-1

My situation is very similar to the one in this question (in fact, the code is very similar). I've been trying to create a .htaccess file to use URLs without file extensions so that e.g. https://example.com/file finds file.html in the appropriate directory, but also that https://example.com/file.html redirects (using a HTTP redirect) to https://example.com/file so there is only one canonical URL. With the following .htaccess:

Options +MultiViews
RewriteEngine On

# Redirect <...>.php, <...>.html to <...> (without file extension)
RewriteRule ^(.+)\.(php|html)$ /$1 [L,R]

I've been running into a redirect loop just as in the question mentioned above. (In my case, finding the corresponding file is achieved by MultiViews instead of a separate RewriteRule.)

However, with a solution adopted from this answer:

Options +MultiViews
RewriteEngine On

# Redirect <...>.php, <...>.html to <...> (without file extension)
RewriteCond %{THE_REQUEST} ^[A-Z]{3,}\s(.+)\.(php|html)
RewriteRule ^ %1 [L,R]

there is no redirect loop. I’d be interested to find out where the difference comes from. Aren’t both files functionally equivalent? How come that using a “normal” RewriteRule creates a loop, while using %{THE_REQUEST} doesn’t?

Note that I’m not looking for a way to get clean URLs (I could just use the second version of my file or the answer to the question linked above, which looks at %{ENV:REDIRECT_STATUS}), but for the reason why these two approaches work/don’t work, so this is not the same question as the one linked above.
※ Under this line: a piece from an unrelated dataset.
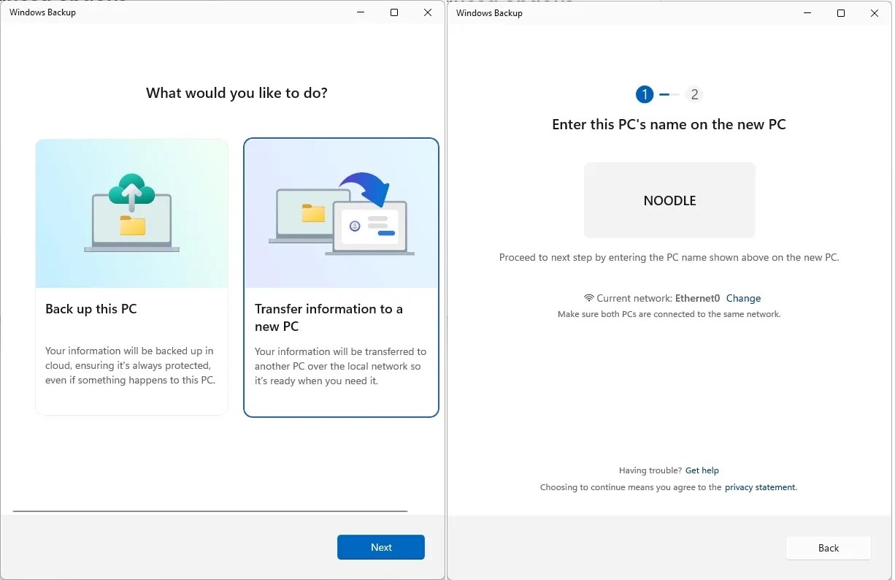Click the blue step 1 indicator circle
895x580 pixels.
(x=644, y=94)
Note: I'm seeing the same problem using only mod_rewrite (without MultiViews), so it doesn't seem to be due to the order of execution of MultiViews and mod_rewrite:

Options -MultiViews
RewriteEngine On

## Redirect <...>.php, <...>.html to <...> (without file extension)
# This works...
RewriteCond %{THE_REQUEST} ^[A-Z]{3,}\s(.+)\.(php|html)
RewriteRule ^ %1 [L,R]
# But this doesn’t!
#RewriteRule ^(.+)\.(php|html)$ /$1 [L,R]

# Find file with file extension .php or .html on the filesystem for a URL
# without file extension
RewriteCond %{REQUEST_FILENAME} !-d
RewriteCond %{REQUEST_FILENAME} !-f
RewriteCond %{REQUEST_FILENAME}\.php -f
RewriteRule ^ %{REQUEST_FILENAME}.php [L]
RewriteCond %{REQUEST_FILENAME} !-d
RewriteCond %{REQUEST_FILENAME} !-f
RewriteCond %{REQUEST_FILENAME}\.html -f
RewriteRule ^ %{REQUEST_FILENAME}.html [L]
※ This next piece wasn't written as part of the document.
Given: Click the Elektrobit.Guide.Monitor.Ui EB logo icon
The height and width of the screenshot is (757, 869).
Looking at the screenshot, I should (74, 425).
Where’s the difference? I would expect both approaches to work because the internal rewrite to a file is at the very end of the .htaccess with an [L] flag, so there shouldn't be any processing or redirecting happening afterwards, right?

hjpotter92
  • 78,589
  • 36
  • 144
  • 183
Socob
  • 1,189
  • 1
  • 12
  • 26

2 Answers2

1
# But this doesn’t!
#RewriteRule ^(.+)\.(php|html)$ /$1 [L,R]

Reason why this commented rule doesn't work and causes rewrite loop because your other rule is adding .html extension and changing %{REQUEST_URI} variable to /file.html thus causing this rule to execute again. And taking out .html from rule causes other rule to fire again. This goes on until max recursion limit is reached.
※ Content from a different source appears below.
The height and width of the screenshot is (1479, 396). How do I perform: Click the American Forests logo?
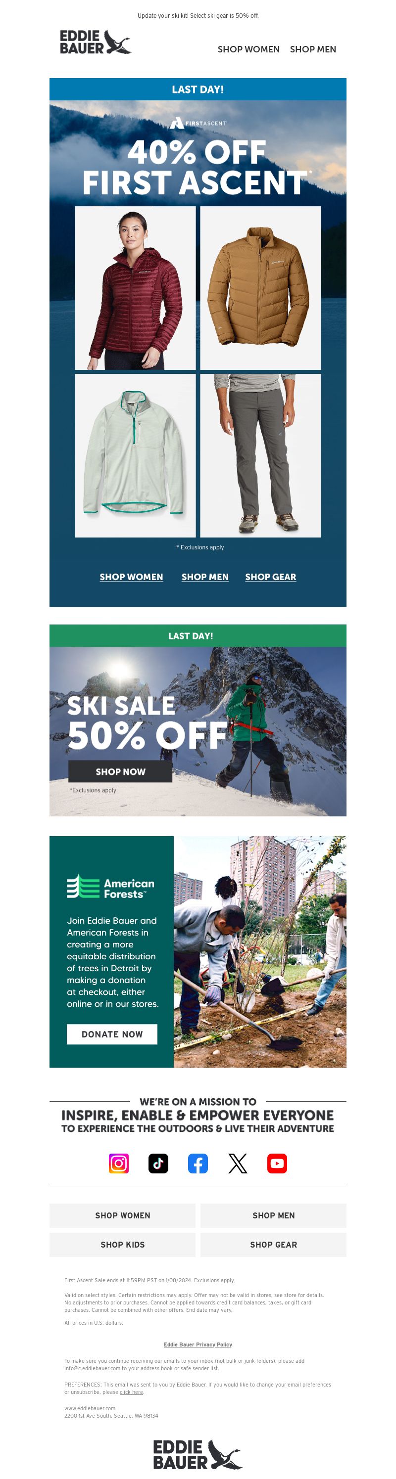(x=111, y=887)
You also need to understand that mod_rewrite runs in a loop until a rule doesn't match. Since both rules keep firing therefore mod_rewrite keeps looping.

Reason why rule based on THE_REQUEST works because THE_REQUEST variable doesn't get overwritten after execution of other rewrite rules.

anubhava
  • 761,203
  • 64
  • 569
  • 643
  • But shouldn't the `[L]` flag stop the mod_rewrite loop? Why does it still keep going after e.g. `RewriteRule ^ %{REQUEST_FILENAME}.html [L]`? – Socob Nov 23 '15 at 09:03
  • No `L` flag doesn't stop the loop. `L` flag merely ends the current rule and forces `mod_rewrite` to run the loop again. – anubhava Nov 23 '15 at 11:11
  • By “current rule”, do you mean “current pass of the `.htaccess` file”? Otherwise the flag would be kind of useless... – Socob Nov 23 '15 at 12:55
  • 1
    Yes that is current. It ends the current `RewriteRule` of where it is used and then acts as `continue` for the mod_rewrite loop. Also note that if you use `END` instead (available with Apache 2.4+) then that will definitely terminate the `mod_rewrite` loop. – anubhava Nov 23 '15 at 13:37
  • 2
    [Also see the flow chart in this document](http://httpd.apache.org/docs/current/rewrite/tech.html) – anubhava Nov 23 '15 at 14:55
1

If you look at RewriteRule directive's documentation, you'll notice the following:

On the first RewriteRule, it is matched against the (%-decoded) URL-path of the request, or, in per-directory context (see below), the URL path relative to that per-directory context. Subsequent patterns are matched against the output of the last matching RewriteRule.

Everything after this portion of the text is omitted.